Quoted passage:
# # #

Hospitals are increasingly providing elective genome sequencing to predict diseases for wealthy (often healthy) clients.
Who is doing this: Healthy clients can visit a number of academic centers, clinics, or The University of California San Francisco, the Mayo Clinic and the nonprofit HudsonAlpha Institute for Biotechnology provide such elective genome sequencing.
Economic Disparities: Patients can pay taxpayer-funded centers and private corporations anywhere from $250 to $7,000 out-of-pocket for whole genome sequencing and interpretation.
What they’re saying: “The idea that genomic sequencing is only going to be accessible by wealthy, well-educated patrons who can pay out of pocket is anathema to the goals of the publicly funded Human Genome Project, and creates new disparities in our health care system,” states Dr. Jonathan Berg, a genetics professor at the University of North Carolina.
Privacy: With genetics and biotechnology companies like 23andMe partnering with pharma companies, there are escalated privacy concerns among the public. The risk is real. When one organization shares the data with another, there are chances that an unintended third party can intercept the data. These concerns also extend to any blood relatives that don’t consent to such data use.
Moving Forward: With elective programs, such as genome sequencing, and highly-regarded gene therapies that quickly cure diseases becoming multi-million dollar investments, there may be a growing healthcare disparity based on economic status.
Keep it Positive: Understanding the concerns, we should be reinvigorated that these technologies will provide people with a second chance at life and may establish further breakthroughs with the human genome.

# # #

Listed entries:
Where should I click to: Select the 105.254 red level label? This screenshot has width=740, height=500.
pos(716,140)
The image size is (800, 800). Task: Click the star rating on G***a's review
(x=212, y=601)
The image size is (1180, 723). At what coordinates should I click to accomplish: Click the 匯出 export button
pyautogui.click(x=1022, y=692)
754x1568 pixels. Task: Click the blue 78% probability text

# # #

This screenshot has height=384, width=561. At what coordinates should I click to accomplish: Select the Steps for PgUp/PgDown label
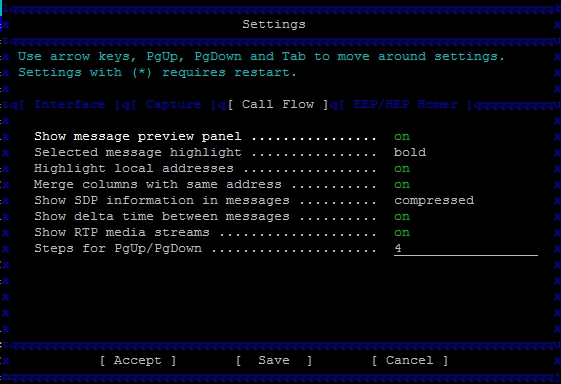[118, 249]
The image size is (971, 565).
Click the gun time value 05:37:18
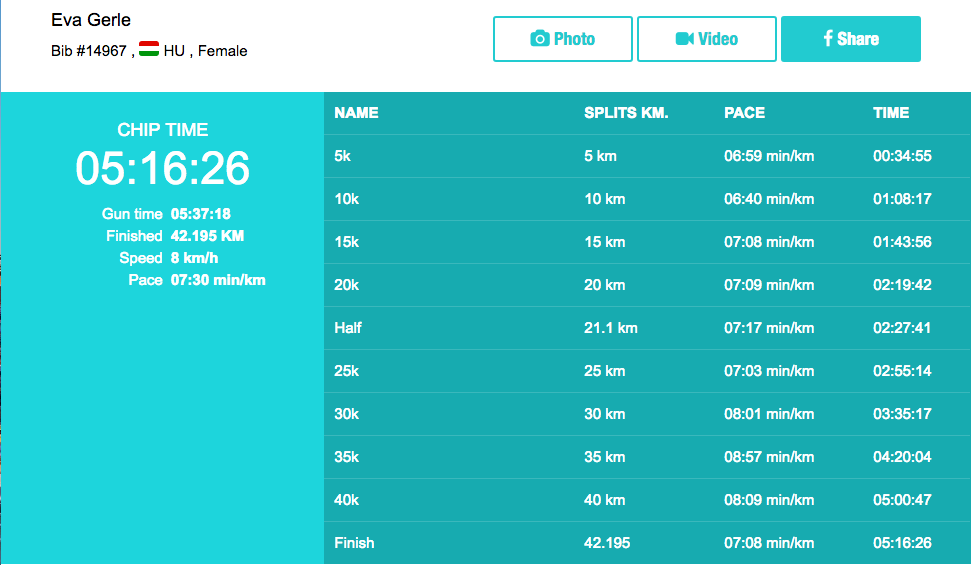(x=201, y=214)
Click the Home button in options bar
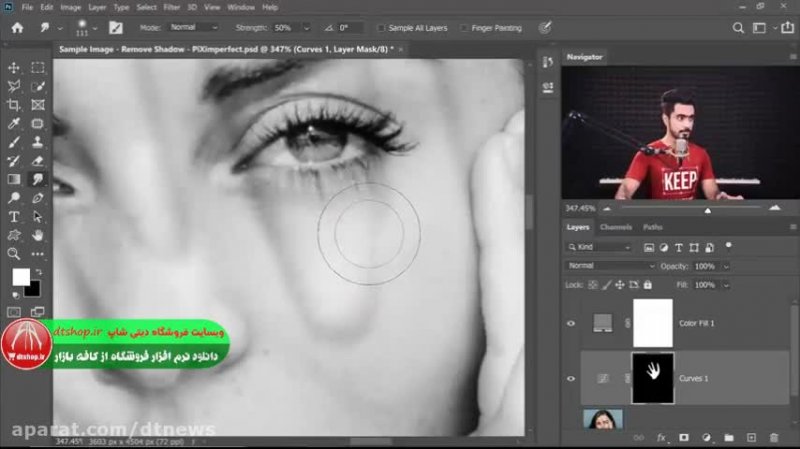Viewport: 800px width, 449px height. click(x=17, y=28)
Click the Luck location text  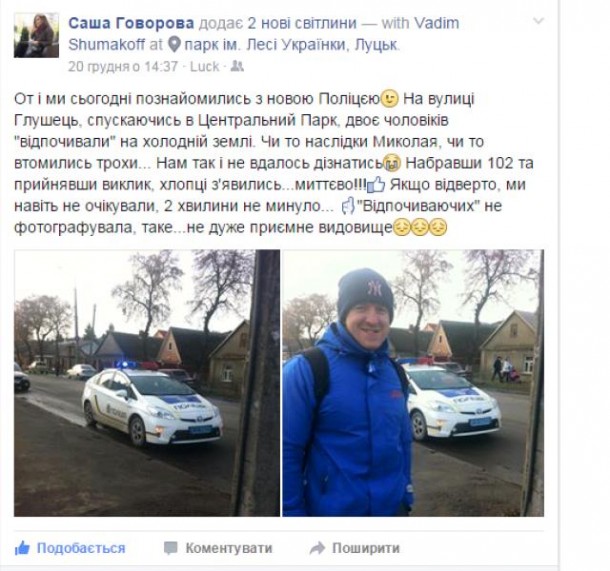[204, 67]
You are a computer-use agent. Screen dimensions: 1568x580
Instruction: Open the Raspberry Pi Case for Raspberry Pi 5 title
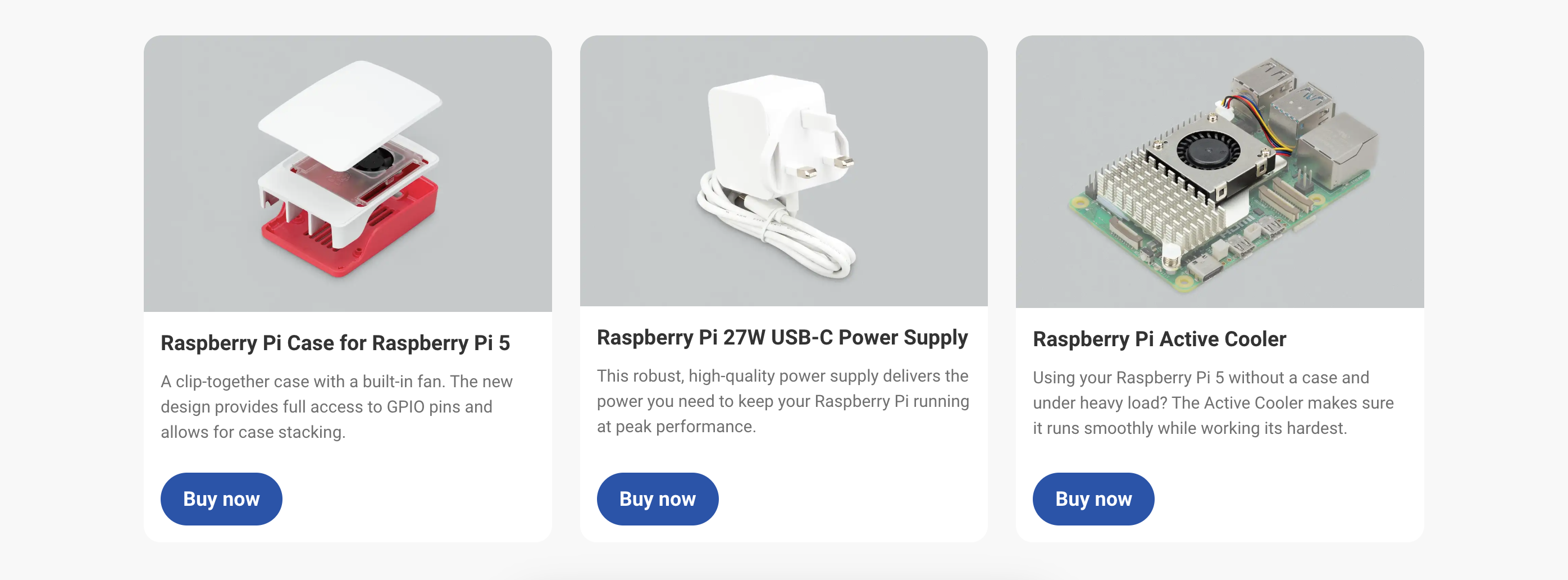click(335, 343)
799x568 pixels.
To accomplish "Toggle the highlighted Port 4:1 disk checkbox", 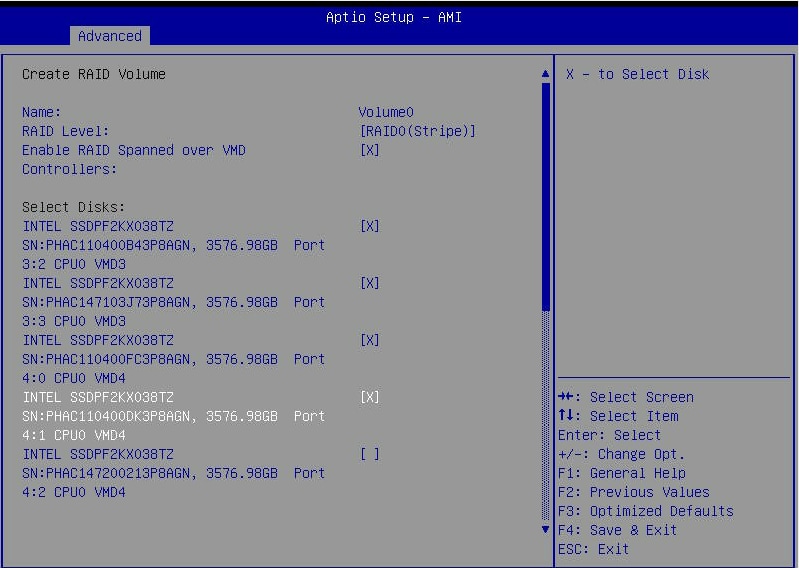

# # #

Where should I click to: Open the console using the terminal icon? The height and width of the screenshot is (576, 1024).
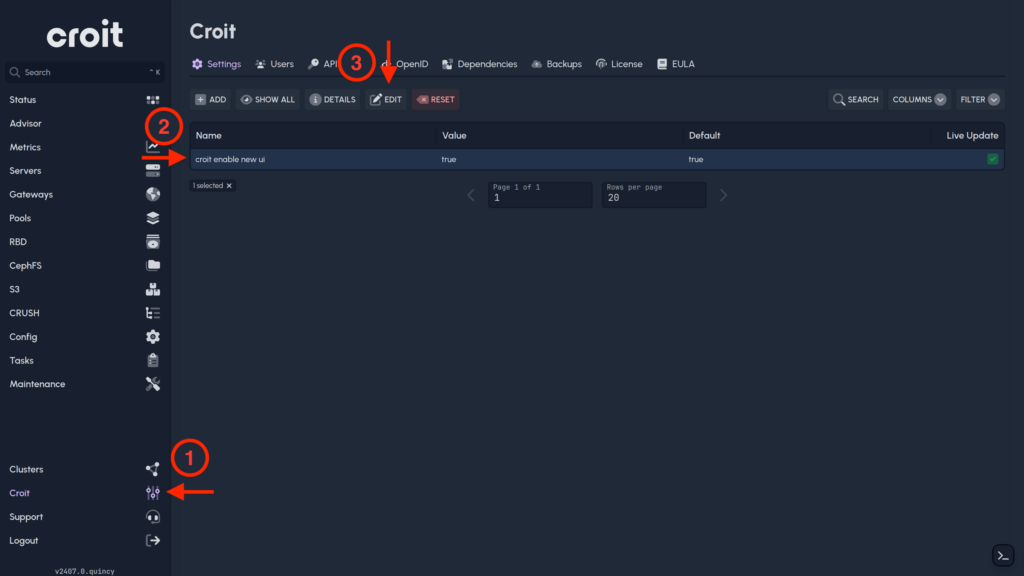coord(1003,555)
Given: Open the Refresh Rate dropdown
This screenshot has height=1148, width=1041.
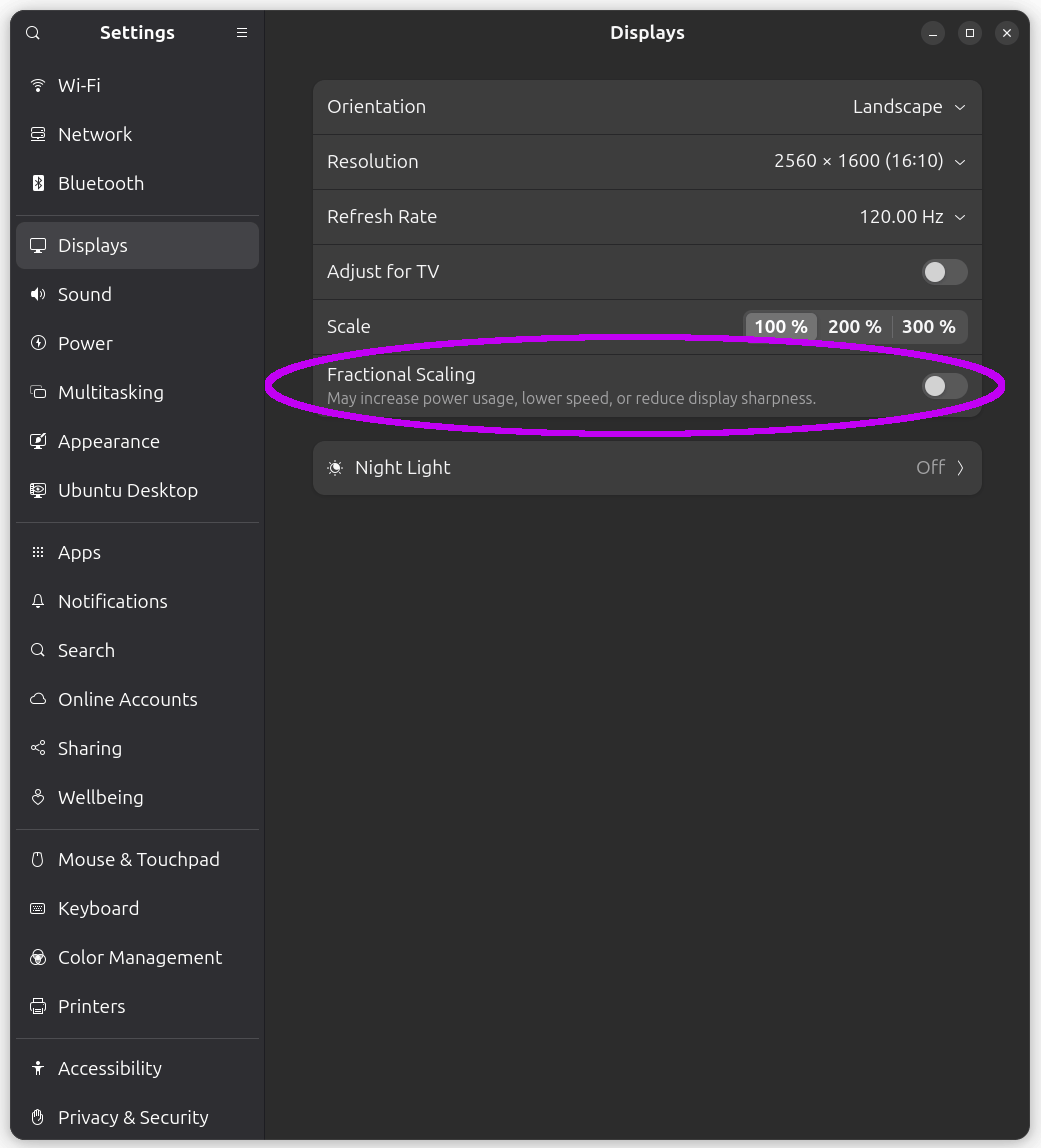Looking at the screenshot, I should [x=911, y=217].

# # #

Exercise tasks:
[1] According to the genome sequencing article, how much can patients pay out-of-pocket for whole genome sequencing and interpretation?
[2] Reproduce the genome sequencing article from "Who is doing" to "of North Carolina.".
The data above comes from a source unrelated to the genome sequencing article.

Answers in order:
[1] Anywhere from $250 to $7,000.

[2]
Who is doing this: Healthy clients can visit a number of academic centers, clinics, or The University of California San Francisco, the Mayo Clinic and the nonprofit HudsonAlpha Institute for Biotechnology provide such elective genome sequencing.
Economic Disparities: Patients can pay taxpayer-funded centers and private corporations anywhere from $250 to $7,000 out-of-pocket for whole genome sequencing and interpretation.
What they’re saying: “The idea that genomic sequencing is only going to be accessible by wealthy, well-educated patrons who can pay out of pocket is anathema to the goals of the publicly funded Human Genome Project, and creates new disparities in our health care system,” states Dr. Jonathan Berg, a genetics professor at the University of North Carolina.